Il dubbio è permanente, ora sì, tra due ore no, ora accetto di essere omosessuale, dopo un po’ penso no, che non mi sono mai piaciuti i ragazzi, ora ho visto un uomo che ho trovato attraente, quindi lo sono, qualche tempo dopo mi rendo conto che mi piacciono solo le donne… e così via costantemente, in un loop permanente di verifica e dubbio.

Nell’omosessualità egodistonica, invece, la persona non dubita, sa della sua omosessualità, sa della sua attrazione per persone dello stesso sesso, ma non vuole ammetterlo, non riesce a integrarlo, per questioni morali, familiari, sociali, ecc.
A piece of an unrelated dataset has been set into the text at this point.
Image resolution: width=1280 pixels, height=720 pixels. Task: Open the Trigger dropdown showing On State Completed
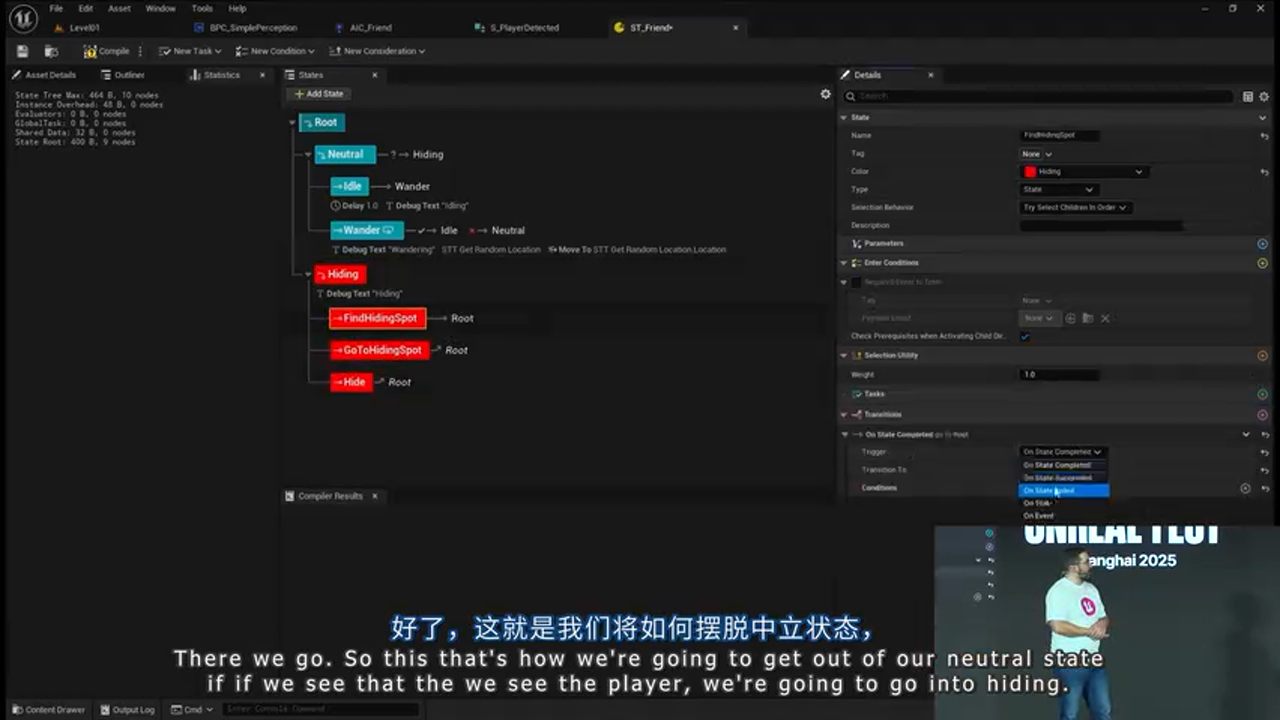1063,452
Questa è la grande differenza, mentre nel disturbo ossessivo compulsivo c’è il dubbio e la prova permanente, nell’altro caso si sa ma non si accetta.

 

L’omosessualità è una variante della sessualità umana che rappresenta, in qualsiasi epoca, cultura o società, tra il 5 e il 10% della popolazione. E, a livello psicologico e organico, è normale quanto l’eterosessualità, sebbene sia una minoranza. –

 

Ma dopo questa precisazione insisto sul fatto che, nella mia esperienza terapeutica, nessuna persona che ho trattato con un disturbo ossessivo compulsivo di orientamento sessuale si è rivelata omosessuale.

E voglio chiarire che quando ho avuto e ho tuttora pazienti con un’omosessualità egodistonica, il mio compito è quello di fargliela integrare, accettare e vivere in pienezza, libertà e responsabilità. Ma sono due cose completamente diverse.

 

Per quanto riguarda il trattamento del disturbo ossessivo con questo contenuto, la terapia consiste nel rafforzare la determinazione, la sicurezza, l’autostima, il coraggio e nell’attivare un’aggressività opportunamente canalizzata per uscire da questo loop senza fine.

In sostanza, anche se può sembrare semplice, si tratta di una questione di libertà e di occupare il posto che corrisponde al paziente nel suo habitat sociale.